START MATERIAL FOR THIS TASK

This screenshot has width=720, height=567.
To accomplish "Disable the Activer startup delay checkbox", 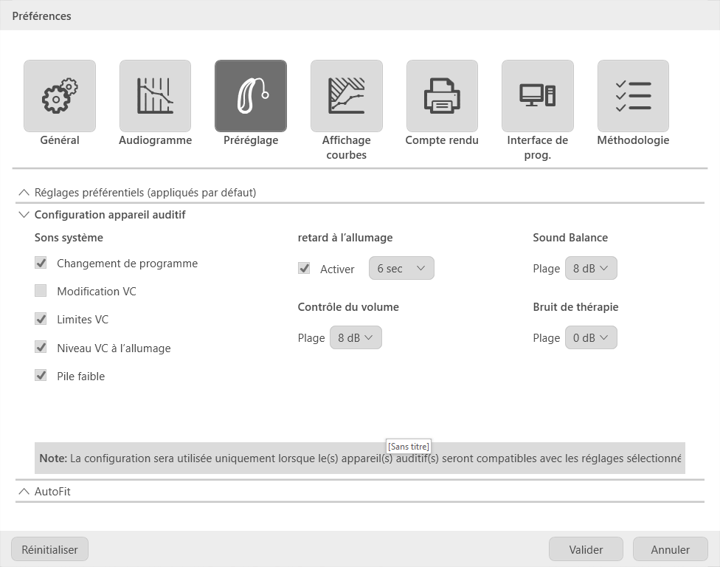I will (304, 269).
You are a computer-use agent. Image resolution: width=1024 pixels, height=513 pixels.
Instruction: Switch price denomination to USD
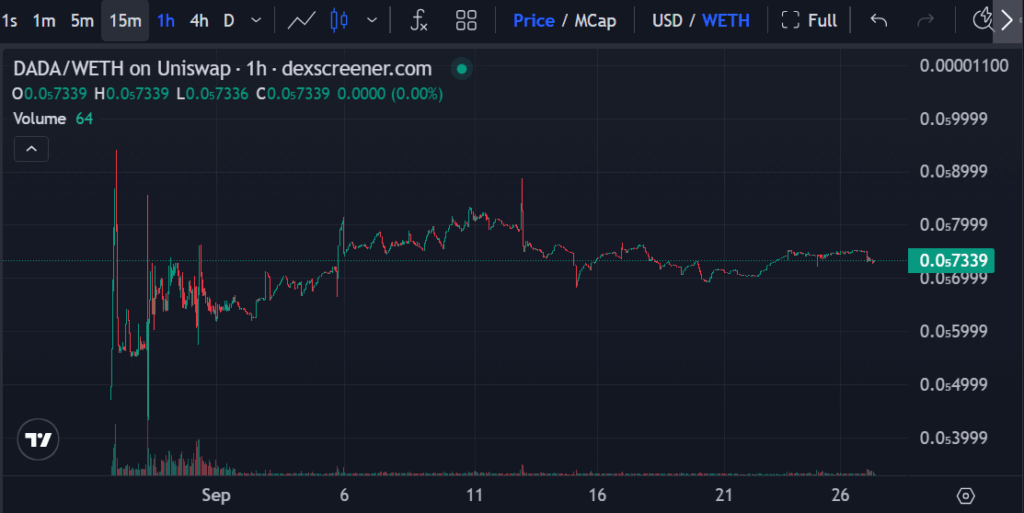(668, 20)
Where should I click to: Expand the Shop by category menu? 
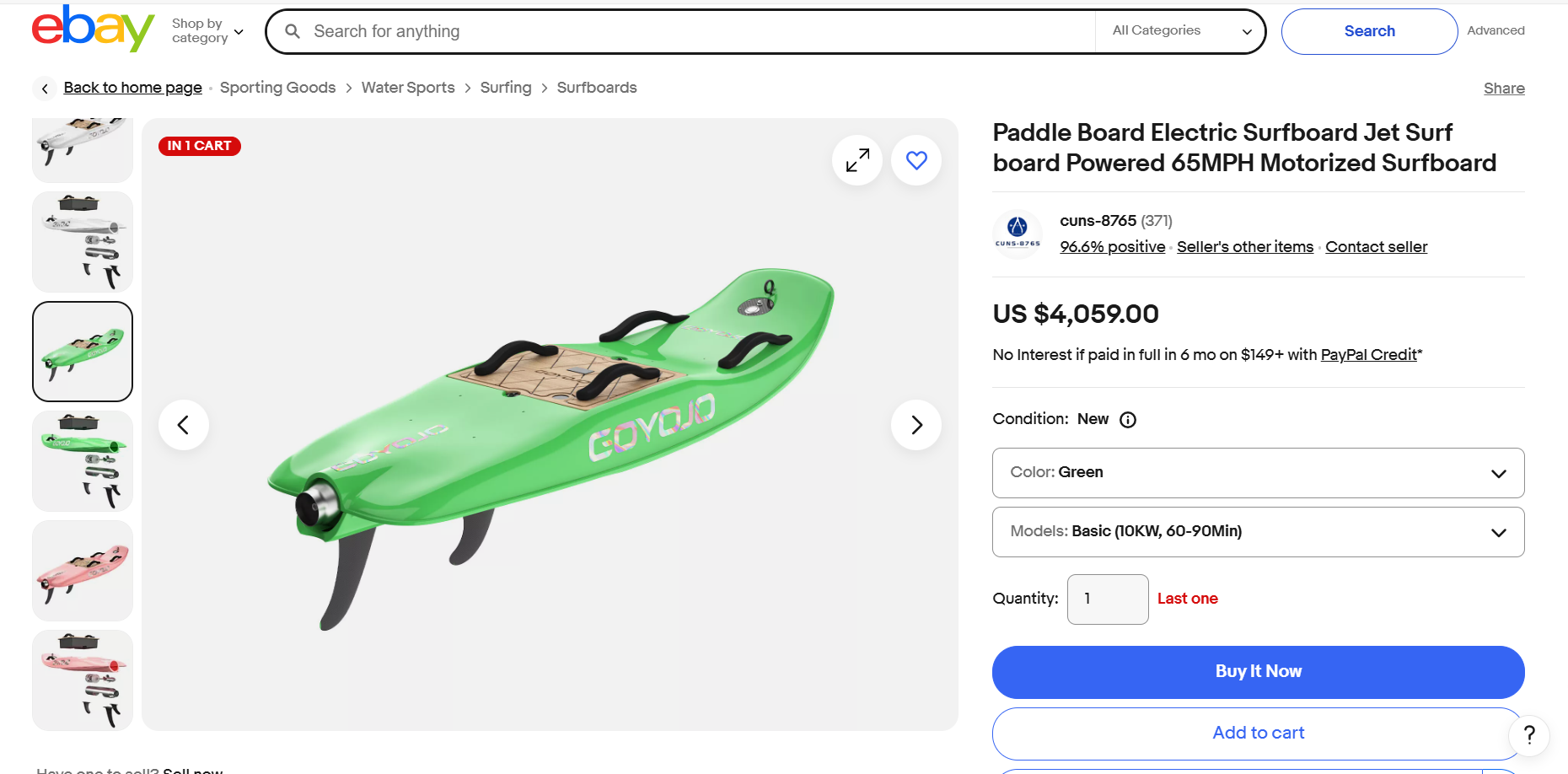207,30
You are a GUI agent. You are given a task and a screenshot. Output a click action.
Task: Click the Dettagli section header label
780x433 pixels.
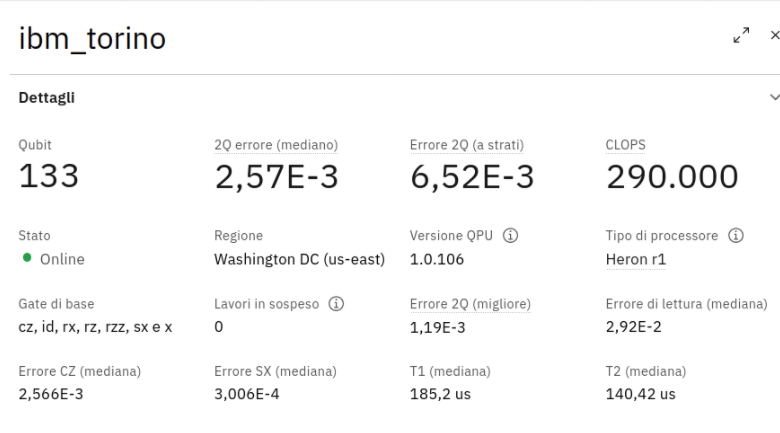tap(46, 98)
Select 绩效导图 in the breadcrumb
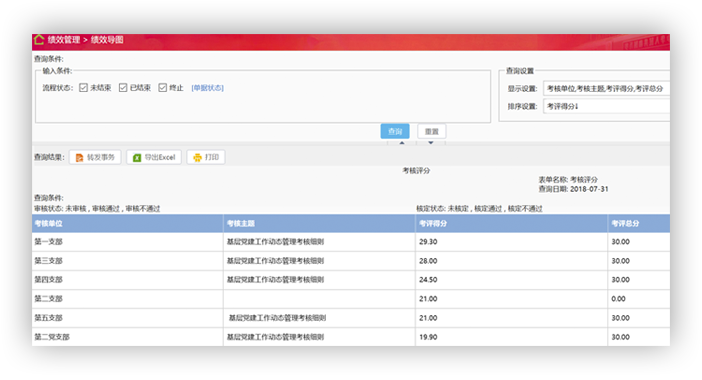The height and width of the screenshot is (380, 702). tap(107, 40)
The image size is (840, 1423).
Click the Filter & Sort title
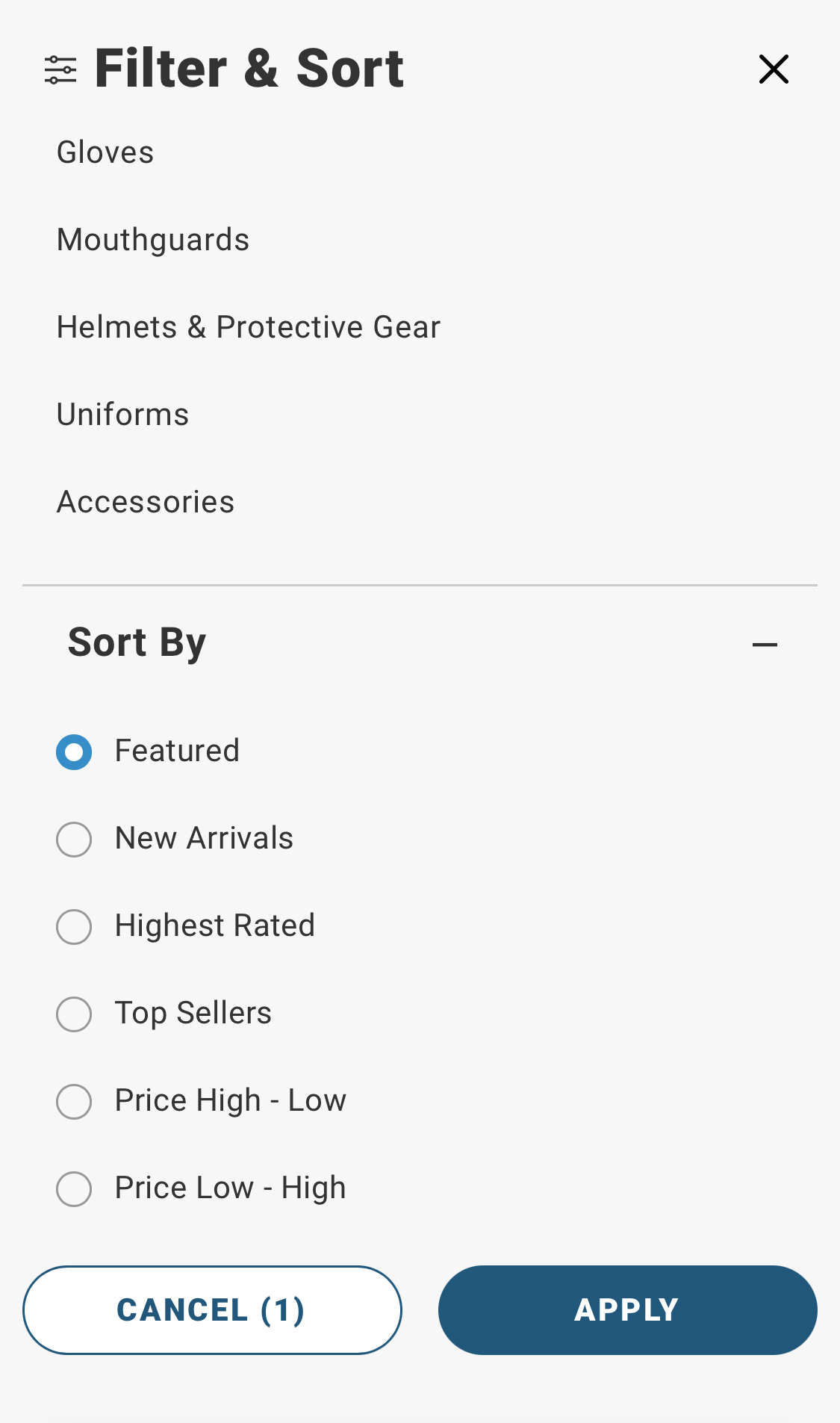tap(248, 67)
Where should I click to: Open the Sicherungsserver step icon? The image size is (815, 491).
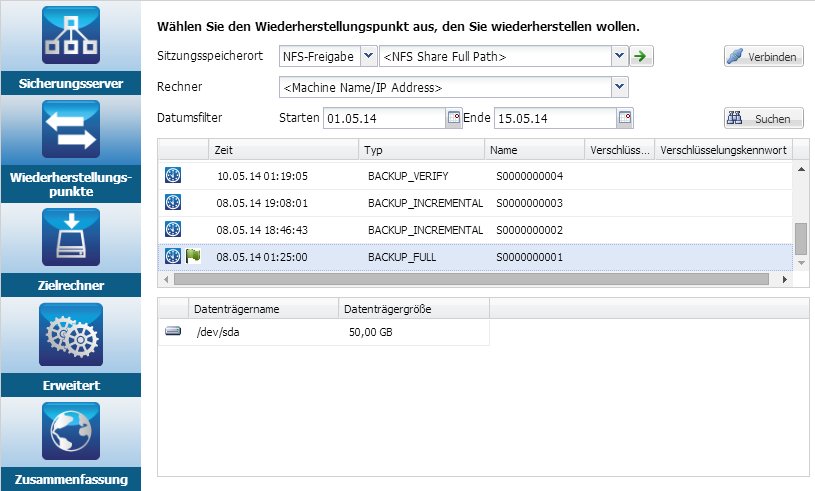(x=71, y=35)
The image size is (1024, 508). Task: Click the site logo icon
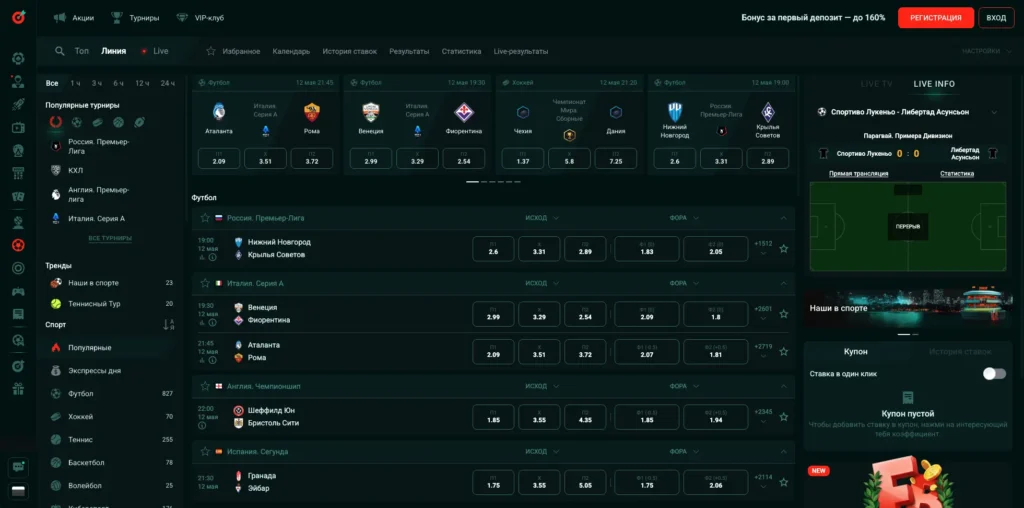18,18
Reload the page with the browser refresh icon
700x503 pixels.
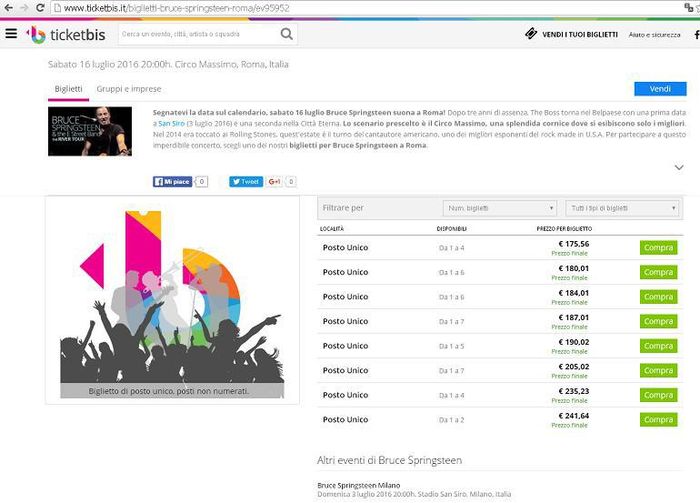click(38, 8)
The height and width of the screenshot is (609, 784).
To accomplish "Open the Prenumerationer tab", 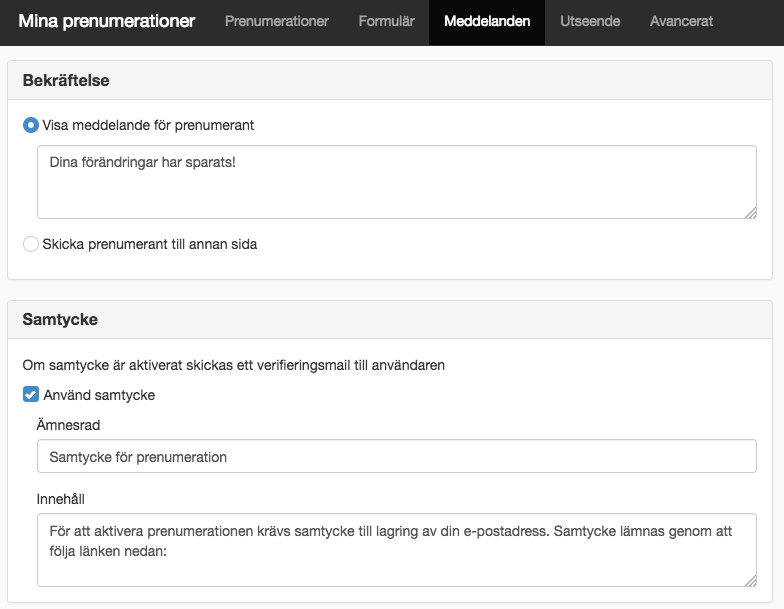I will pos(276,21).
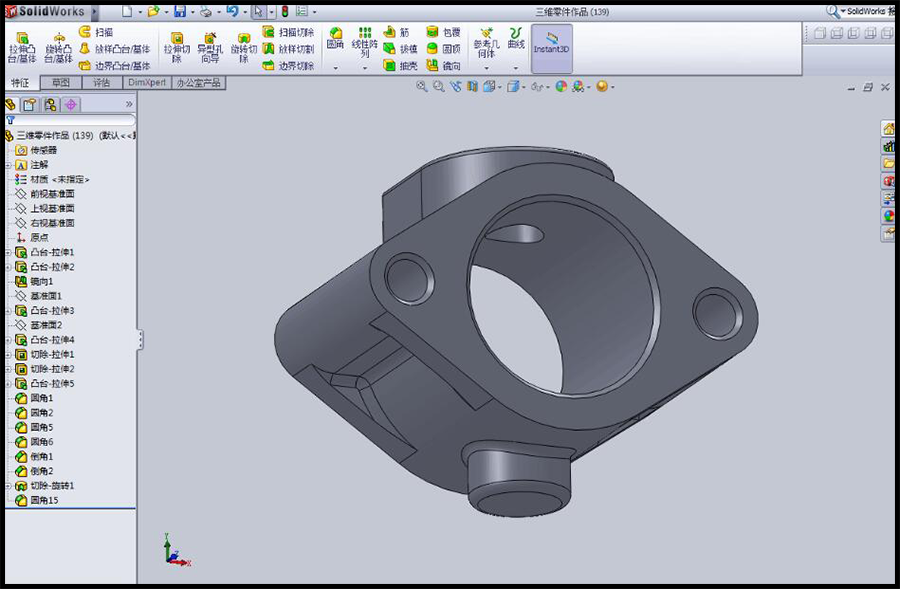The width and height of the screenshot is (900, 589).
Task: Open the 参考几何体 dropdown arrow
Action: coord(486,68)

END MATERIAL FOR THIS TASK

▶ TRY IT: Copy all lines from the material that include "agent".

▶ RESPONSE TO THE EXERCISE:
You are a computer-use agent. Image resolution: width=1024 pixels, height=513 pixels.
You are a GUI agent. You are given a task and a screenshot. Output a click action.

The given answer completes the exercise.